Deconstructing the Hidden Curriculum in COVID-19
April 15, 2021
The following article is from eCampusNews
“When you’re a college student, you have to learn to work the system to get help. And trust me, there is a system.”
This statement, made by a student to an audience of campus administrators and higher education advocates, generated a few uncomfortable chuckles from a group well aware of the system she was describing. Often referred to as “hidden curriculum,” the system is “the unwritten, unofficial, and often unintended lessons, values, and perspectives that students learn in school.” In other words, the social and cultural norms instructors don’t explicitly teach or discuss.
In the current pandemic environment of remote learning, the hidden curriculum remains a major hurdle, made even more difficult to navigate in a virtual environment. The exclusionary nature of hidden curriculum has no place in higher education if postsecondary education is expected to remain a public good and an engine of socioeconomic mobility.
Perhaps not surprising, the effects of hidden curriculum are most pervasive among first-generation college-goers, whose parents are unable to provide guidance due to their lack of experience in a college setting. The informal advising a student receives from a parent or guardian can be critical to instilling a sense of self-efficacy and building a strong attachment to a campus. This lack of insight can be detrimental to a student’s collegiate experience, which is apparent given that about one out of every three first-generation students will drop out of college within their first three years–more than twice the rate of students whose parents have a bachelor’s degree.
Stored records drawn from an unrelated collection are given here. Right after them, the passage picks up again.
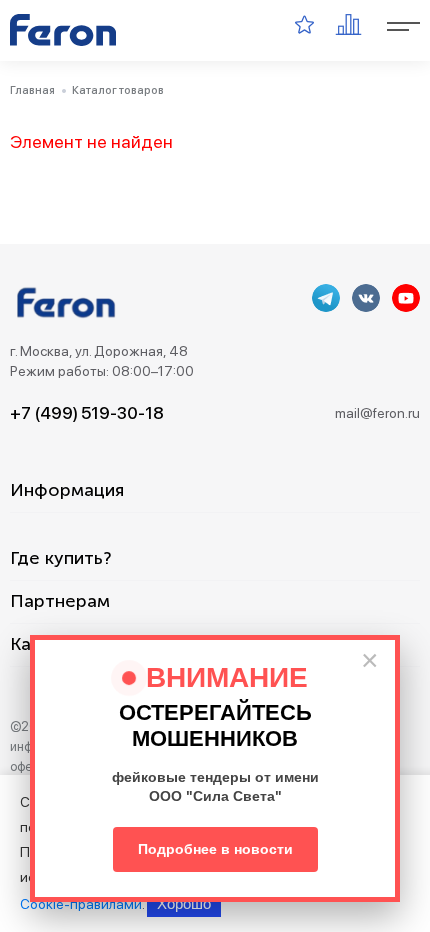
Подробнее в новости (215, 849)
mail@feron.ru (377, 413)
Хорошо (184, 903)
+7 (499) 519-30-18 (87, 413)
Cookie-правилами (81, 904)
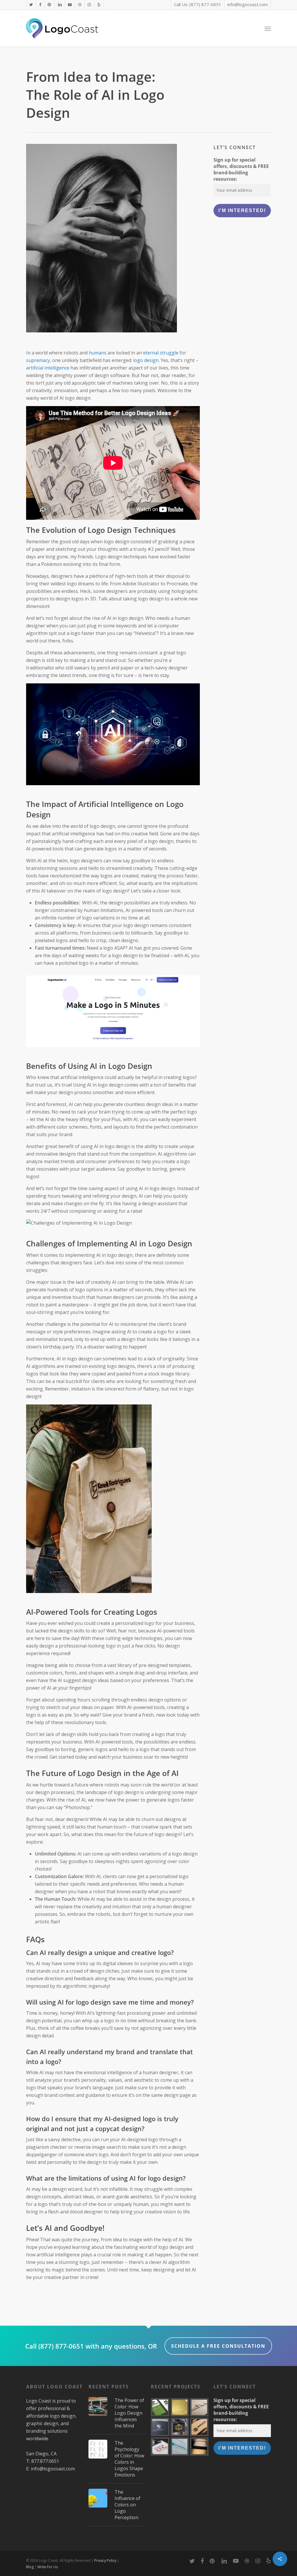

According to the recently-released #RealCollege in the Pandemic report, three in five students are experiencing basic needs insecurity due to COVID-19, most acutely in the areas of housing and food insecurity. Thanks to CARES Act funding, some campuses have been able to intervene, offering emergency financial aid. Yet, more than half of students surveyed said that they either didn’t know their campus offered emergency aid or were unsure of how to apply.
If equity is priority, we must dismantle the hidden curriculum so that more students, especially those from underserved backgrounds, can fully access the immediate resources and long-term benefits of their college experiences. To do this, we must:
1. Warm up (virtual) campus climates.
For students in crisis due to the pandemic, faculty and staff can and should connect students to emergency coaches for step-by-step guidance. When students feel connected and valued by their campuses, they are more likely to seek out help, which would break down the barriers to opportunities that the hidden curriculum has rendered intentionally vague or obscure.
2. Provide multi-channel and timely advising.
Pre-pandemic, 90 percent of first-generation college students were not expected to graduate on time. In addition, students from marginalized communities are more likely to pursue degrees that don’t align with their career aspirations. Underpinning both of these trends is a lack of proper advising.
One way to provide on-demand, timely advising is through the use of chatbots. Georgia State’s Pounce chatbot circumvents the bottleneck of scheduling in counseling appointments. Pounce interfaces with students directly on their smartphones or desktops, providing detailed responses with linked resources to students’ unique questions—and it works. Of student users, 80 percent rated the chatbot four out of five stars or higher, and 94 percent recommended it for incoming students.
As chatbots grow in popularity, data confirms their efficacy. A recent report on EdSights’ chatbot, which engaged more than 70,000 students, found an open rate of 98 percent for text messages as opposed to only 20 percent for emails. Personalization and accessibility are pivotal in an environment where students are separated from their physical campus communities.
3. Engage families.
Engaging families early in the postsecondary experience can help build a larger, more affirmative environment for students. One example of this type of engagement is Bright Prospect’s annual parent panel, where current Bright Prospect college students’ parents share their experiences with parents of high school seniors. Los Angeles Valley College also touts a two-generation success model through its Family Resource Center, which provides a range of supports and services to students with children. In both cases, postsecondary education is positioned as a collective family experience for first-generation students rather than something they would otherwise experience on their own.
Now more than ever, it is paramount that institutional leadership and faculty actively deconstruct hidden curriculum practices and processes. At a time of high uncertainty and extensive equity gaps, the last thing we need is a cultural mechanism that perpetuates the distance between the haves and have-nots.